Une pièce de théâtre à lireNeil Armstrong en crise existentielle
La pièce «Neil» de Benjamin Knobil devait être créée en novembre au 2.21. En attendant son report, le texte fraîchement publié vaut le détour.

L’instant est solennel, historique. Neil Armstrong est sur le point de poser le pied sur la Lune. «Un petit pas pour l’Homme…». Mais au moment de fouler le sol lunaire, le doute le prend. Son nez le gratte, sa respiration s’affaiblit. Finalement, tout cela n’est-il pas vain? À quoi bon être un héros de l’humanité quand sa fille de 2 ans, Karen, a été vaincue par le cancer? L’astronaute vacille. Une constellation de questions l’assaille. «Pourquoi cette mort isolée dans le vide galactique?» Pendant ce temps-là, Buzz Aldrin s’impatiente: «Neil continue à avoir ses vapeurs métaphysiques et ne veut toujours pas poser son putain de pied sur la lune. Over!» lance-t-il à Michael Collins.

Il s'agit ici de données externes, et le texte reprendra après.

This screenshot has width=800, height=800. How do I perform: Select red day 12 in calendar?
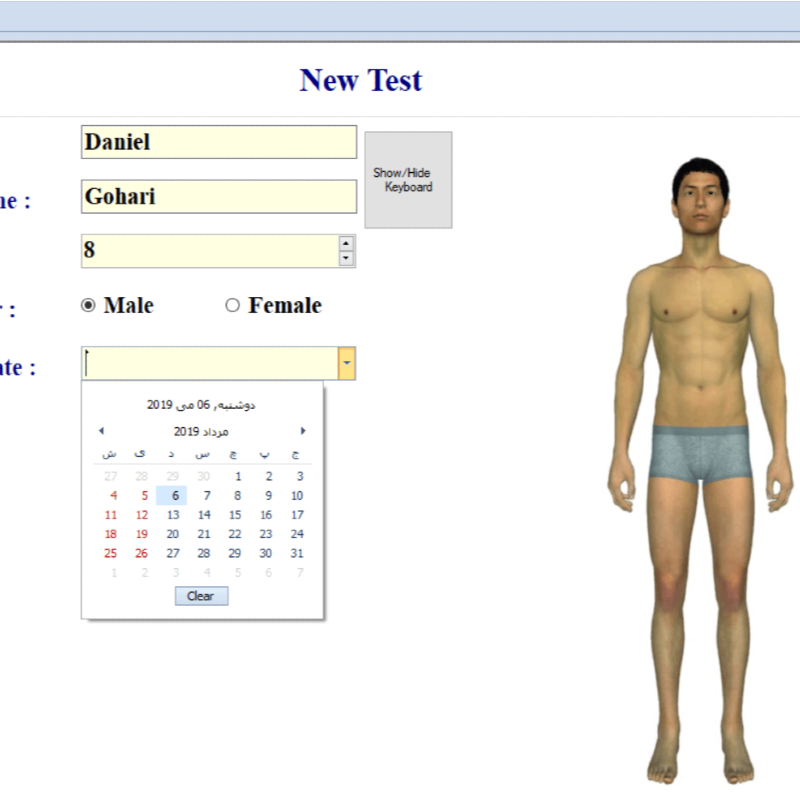pos(142,515)
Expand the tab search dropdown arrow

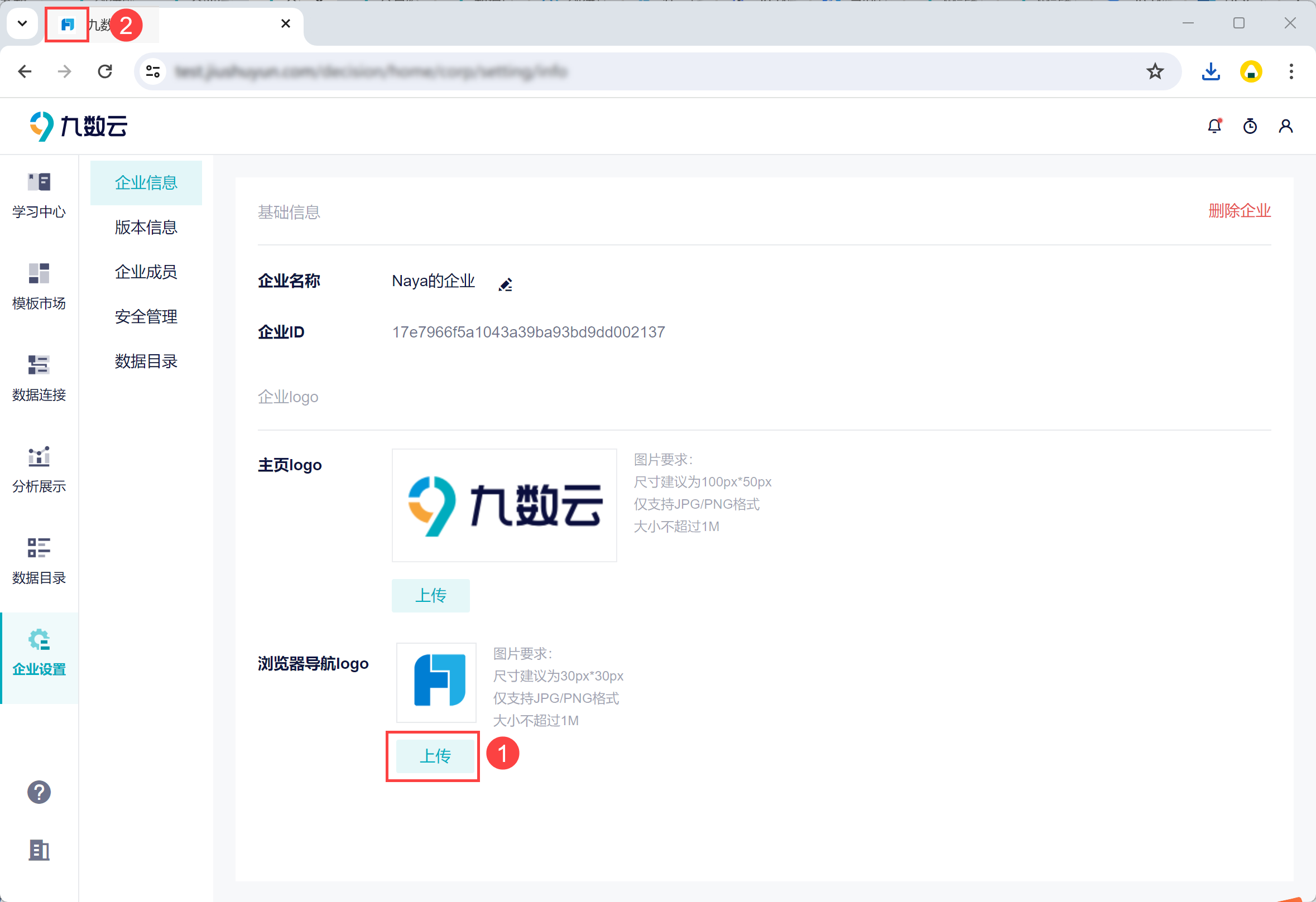click(x=23, y=24)
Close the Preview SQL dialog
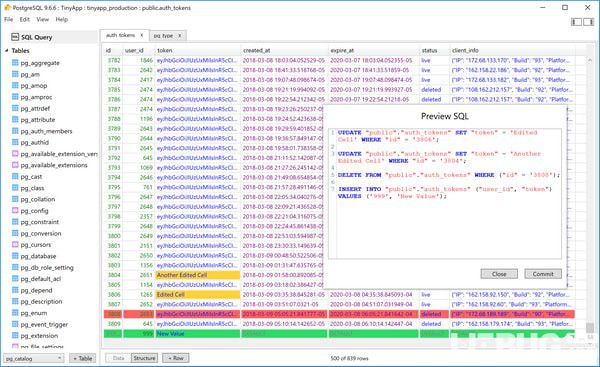Screen dimensions: 600x367 coord(499,274)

L’histoire est à la fois loufoque et déchirante. Né de l’imagination fertile de Benjamin Knobil, auteur et metteur en scène, «Neil» dépeint les états d’âme d’un homme, d’un père, d’un scientifique en proie à une crise existentielle. La pièce devait être créée en novembre dernier au Théâtre 2.21 à Lausanne, dans une mise en scène de Dylan Ferreux, mais les mesures sanitaires en ont décidé autrement. En attendant le report du spectacle, le texte publié aux Éditions BSN Press nous emmène sur orbite. Joyeusement métaphysique, la pièce disserte sur la place de l’Homme dans le cosmos avec humour, tendresse et intelligence. Savoureuse, cette sortie de Blaise Pascal mué en Douanier céleste: «Vous êtes en état d’arrestation, incapable de voir le néant dont vous êtes tiré et l’infini où vous êtes englouti.»
La bouse de l’univers
Plongé dans ses rêveries cosmiques, Neil Armstrong est pris d’hallucinations où défilent des personnages tantôt illustres tantôt farfelus et les membres de sa famille. Sa femme Janet, son fils Mark et sa fille Karen, Martin Luther King, Richard Nixon, la chienne Laïka ou Monsieur Loyal Sélénite du Grand cirque lunaire l’interpellent, balaient ses certitudes et l’entraînent dans une danse interstellaire dans de courtes scènes. Ces capsules théâtrales rythmées comme une pluie d’étoiles filantes sont autant d’étapes d’un cheminement intérieur. Sur la dernière marche de l’échelle du module lunaire, Armstrong a-t-il retrouvé la lucidité lorsqu’il chuchote, à bout de forces, que «la lune est une manifestation de l’enfer»?
La pièce s’achève sur une conversation de Neil avec Nietzsche, sous les traits d’un éleveur de vaches multicolores. Lequel nous laisse cogiter sur une phrase aussi cocasse que philosophique: «L’homme est au mieux une mouche sur la bouse de l’univers.» Over!